▶ **Problem to work on**
Only the lines from the one containing "Viewport: 1040px width, 523px" through the end of the entries should be returned, exactly as they are, with the pictures omitted.

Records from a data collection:
+ + +

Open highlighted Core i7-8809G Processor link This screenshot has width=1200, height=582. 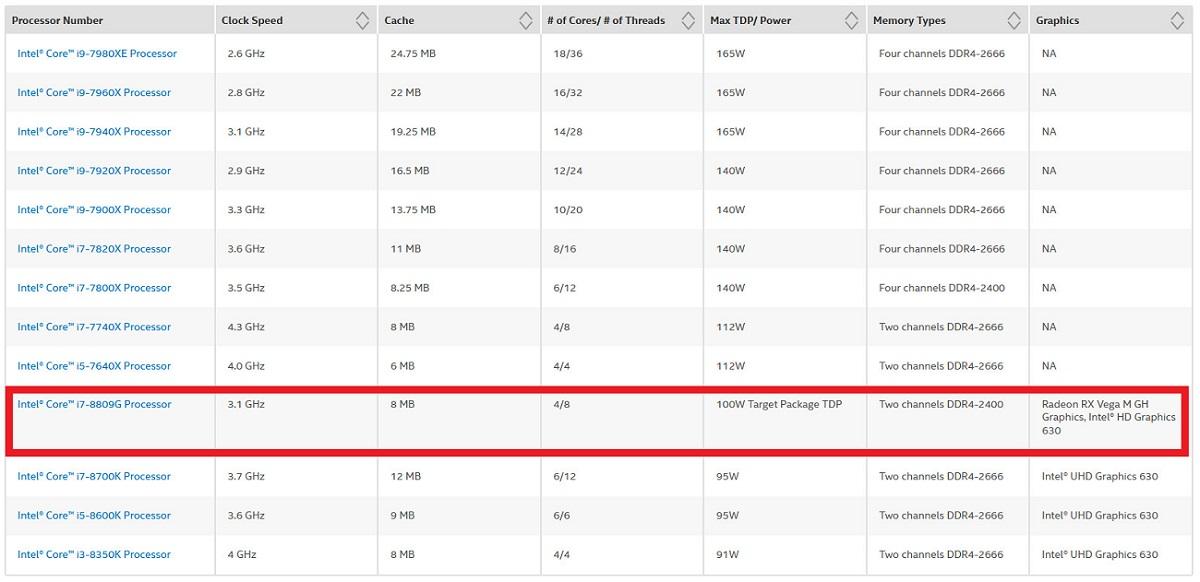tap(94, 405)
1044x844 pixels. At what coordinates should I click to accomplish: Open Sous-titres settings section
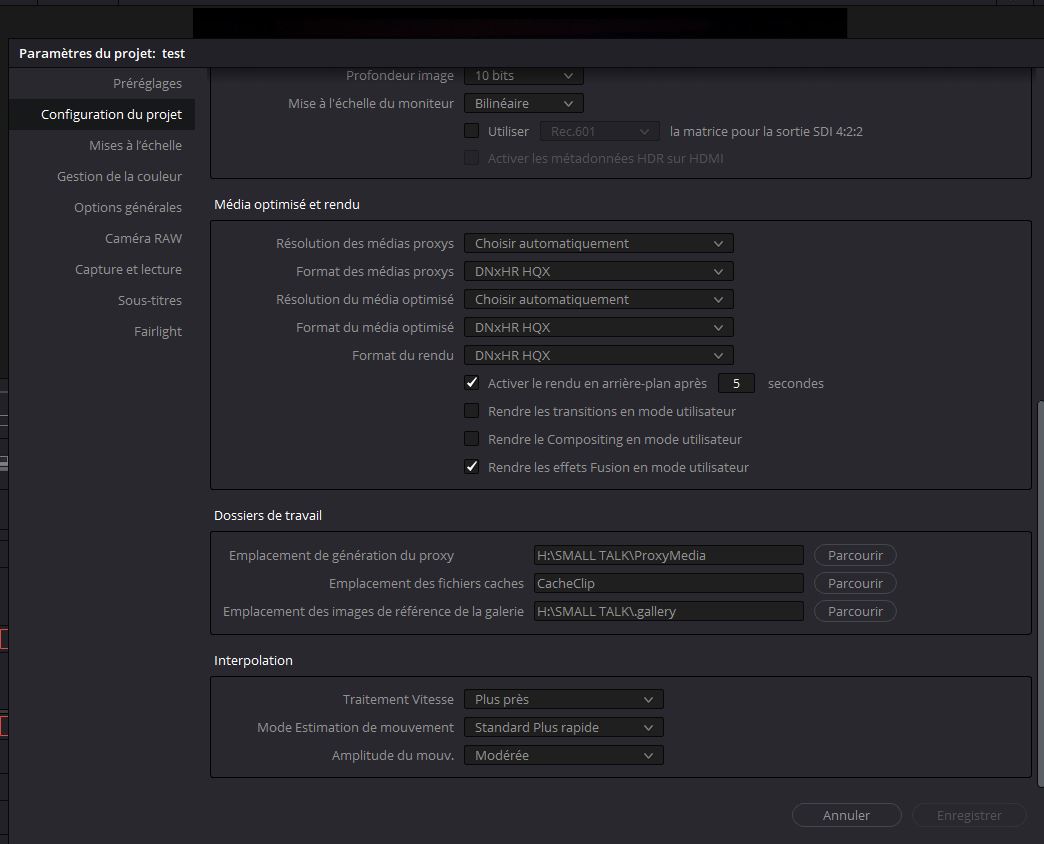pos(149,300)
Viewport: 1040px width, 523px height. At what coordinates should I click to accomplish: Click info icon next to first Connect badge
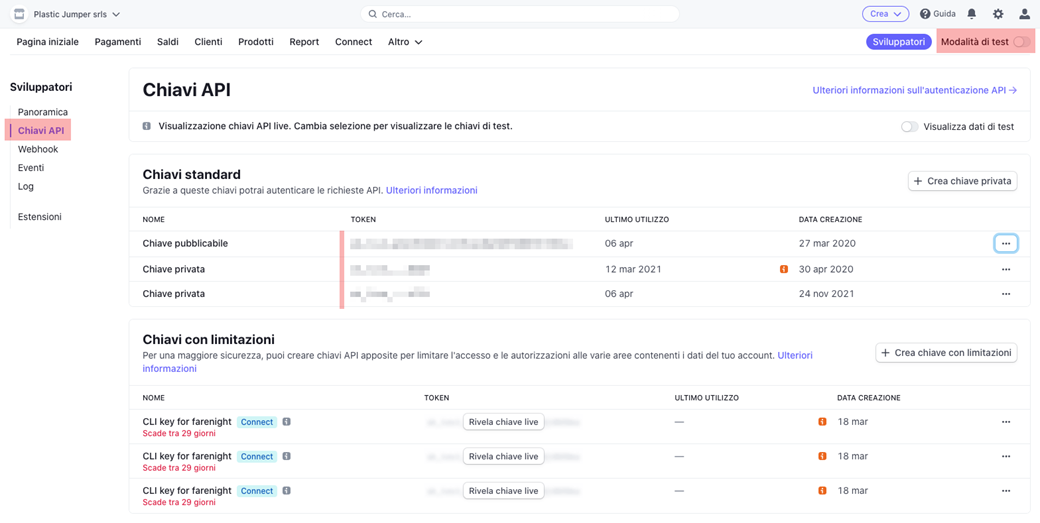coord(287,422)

+ + +

▶ **Output of the exercise**
Viewport: 1040px width, 523px height. At what coordinates should I click to accomplish: Click info icon next to first Connect badge
coord(287,422)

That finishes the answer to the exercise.